Author: Alan Gurney
Paperback: 320 pages
In the 1830’s much of the world was still unexplored territory to European and American travelers, and the forbidding Antarctic region represented perhaps the ultimate mystery. Thus far all attempts to travel south of 71º had been thwarted by impenetrable pack ice and speculations on what lay beyond ranged from an open or ice covered sea to a yet-to-be discovered polar continent. They even included American trader John Cleves Symmes’s hollow earth theory, which proposed that the polar regions consisted of gigantic holes allowing access to the Earth’s interior. Was there in fact a huge mass of land to be found below the Antarctic Circle, where James Cook during his voyages of the 1770’s had encountered only 'Firm Field and Vast Mountains of Ice'?
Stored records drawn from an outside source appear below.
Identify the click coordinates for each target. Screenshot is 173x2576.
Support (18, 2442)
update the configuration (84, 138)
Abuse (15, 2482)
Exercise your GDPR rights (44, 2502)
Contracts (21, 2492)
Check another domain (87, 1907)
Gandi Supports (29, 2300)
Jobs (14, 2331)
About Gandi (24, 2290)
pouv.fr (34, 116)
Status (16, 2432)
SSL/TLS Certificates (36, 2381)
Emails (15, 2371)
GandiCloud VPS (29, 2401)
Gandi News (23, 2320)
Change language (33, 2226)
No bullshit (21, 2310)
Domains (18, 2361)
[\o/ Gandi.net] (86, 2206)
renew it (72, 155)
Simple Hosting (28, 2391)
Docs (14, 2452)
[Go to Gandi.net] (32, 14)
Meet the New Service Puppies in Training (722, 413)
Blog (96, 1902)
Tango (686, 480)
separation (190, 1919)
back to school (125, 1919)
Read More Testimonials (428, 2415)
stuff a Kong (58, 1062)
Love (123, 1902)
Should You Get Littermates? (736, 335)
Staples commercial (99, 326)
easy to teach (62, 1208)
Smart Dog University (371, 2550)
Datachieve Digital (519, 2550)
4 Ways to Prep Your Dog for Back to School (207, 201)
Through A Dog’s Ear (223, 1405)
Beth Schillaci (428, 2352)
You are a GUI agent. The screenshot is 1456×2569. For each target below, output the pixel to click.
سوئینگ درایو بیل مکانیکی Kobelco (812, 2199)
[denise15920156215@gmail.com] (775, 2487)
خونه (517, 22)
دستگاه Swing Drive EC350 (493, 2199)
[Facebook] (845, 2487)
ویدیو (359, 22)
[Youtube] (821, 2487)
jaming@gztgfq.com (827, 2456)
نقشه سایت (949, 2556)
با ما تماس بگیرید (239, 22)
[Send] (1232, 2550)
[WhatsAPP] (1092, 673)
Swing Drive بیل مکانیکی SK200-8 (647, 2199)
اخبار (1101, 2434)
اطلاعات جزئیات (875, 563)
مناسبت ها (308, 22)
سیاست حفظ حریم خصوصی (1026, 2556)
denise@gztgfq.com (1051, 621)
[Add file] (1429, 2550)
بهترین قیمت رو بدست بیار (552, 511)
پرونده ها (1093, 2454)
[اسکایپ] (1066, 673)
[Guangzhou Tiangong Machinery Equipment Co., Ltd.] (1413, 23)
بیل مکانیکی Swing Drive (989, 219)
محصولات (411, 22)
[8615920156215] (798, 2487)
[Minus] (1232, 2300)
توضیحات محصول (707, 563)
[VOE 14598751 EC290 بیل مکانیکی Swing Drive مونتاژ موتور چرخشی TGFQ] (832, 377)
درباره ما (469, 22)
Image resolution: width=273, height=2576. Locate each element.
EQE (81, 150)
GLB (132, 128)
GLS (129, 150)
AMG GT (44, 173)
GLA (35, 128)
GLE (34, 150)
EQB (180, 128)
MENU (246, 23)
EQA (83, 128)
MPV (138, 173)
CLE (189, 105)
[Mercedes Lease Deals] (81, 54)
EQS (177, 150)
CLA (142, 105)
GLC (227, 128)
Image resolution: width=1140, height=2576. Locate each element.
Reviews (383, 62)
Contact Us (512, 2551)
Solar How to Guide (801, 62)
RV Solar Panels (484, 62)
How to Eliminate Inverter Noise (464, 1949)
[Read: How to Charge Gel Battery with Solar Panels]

Rivalries among U.S., French and British exploring parties had been escalating in the previous decades during numerous forays into Oceana and the South Seas, voyages of discovery that also served to promote Pacific trade. Now that the possibility of landing on the Antarctic continent finally appeared within reach, the prospect that discovering a lucrative new whaling ground made this as yet unexploited and uncharted region seem especially enticing. As the decade drew to a close, three expeditions to the Pole were planned and launched simultaneously by the United States, France and Britain, each nation vying to be the first to forge a path through the ice and venture farther south than any vessel had sailed before. The leaders of these expeditions were US Navy officer Charles Wilkes, seasoned French explorer Dumont d’Urville, and Royal Navy captain James Clark Ross, whose mission included determining the exact location of the magnetic south pole.
The Race to the White Continent is a colorful and captivating account of the travelers and adventurers of these navigators.